Hacking and Other Thoughts

Tue, 30 May 2006

Ingo's SMP lock validator...

Just hitting linux-kernel today, and mostly merged into -mm is an SMP lock validator written by Ingo Molnar. I've known about this for some time, because as he was writing it Ingo passed along some networking locking bugs that this sucker has found.

It's very clever, and really will revolutionalize our ability to make sure that locking schemes in the kernel are not deadlock prone. First, here is what Ingo's patches do not do, they do not verify that data structures are protected with proper locking. That is not what his tool aims to do. Rather it uses feedback during lock acquisition and release to determine if deadlocks are possible.

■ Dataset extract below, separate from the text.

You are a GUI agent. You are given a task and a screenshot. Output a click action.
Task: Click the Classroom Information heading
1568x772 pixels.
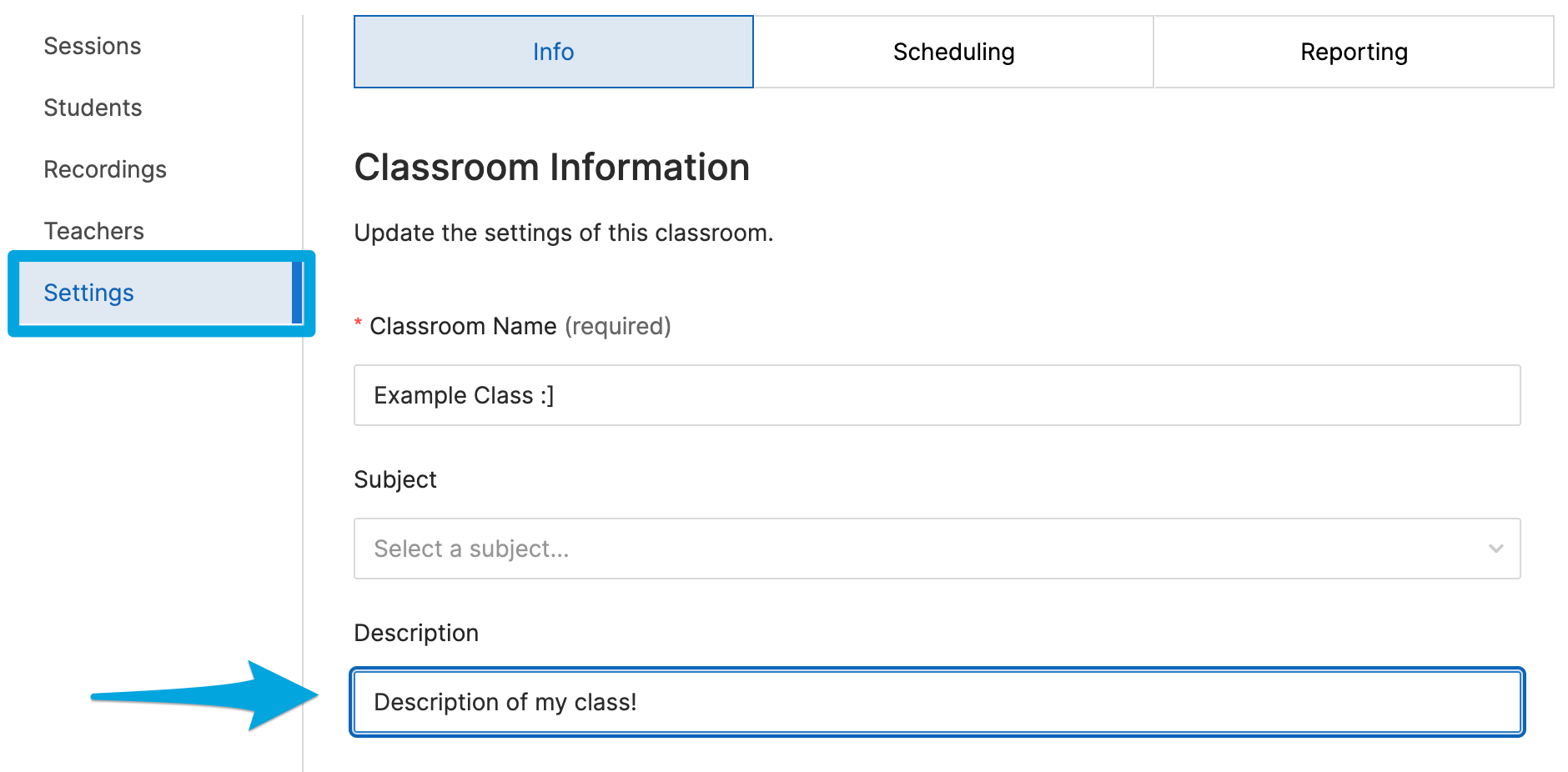pyautogui.click(x=551, y=167)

When a lock is taken or released, it looks at the context (are we in a hard IRQ, a soft IRQ, etc.) and the other locks currently held. It uses this state to see if there is a conflict with any previously seen usage.

It can thus notice things like classic AB-BA deadlocks. Also, it can see that a lock is taken in interrupt context yet not protected with IRQ disabling when taken in non-interrupt context.

Naturally these verifications are expensive, as the whole set of locking posibilities have to be investigated when we get a new case. But, it only happens when a new locking scenerio is encountered. Each lock state snapshot computes a hash, and Ingo's code keeps in the hash table all the locking scenerios seen so far. If there is a hit, no computations or verifications need to be performed, we know it's good already.

The big deal is that previously all of this kind of stuff either had to be audited by a human by hand, or determined based upon a bug report (which is usually in the form of the user's machine being totally wedged when the deadlock occurs).

There will be a bunch of false positives at first, for sure, and some extra smarts will be added to the validator to handle some strange corner-case things which look invalid but which are in fact fine. But once that is sorted out this will be a very useful tool. You will be able to find SMP deadlocks requiring lots of cpus on a uniprocessor machine.

Make the computer do the work.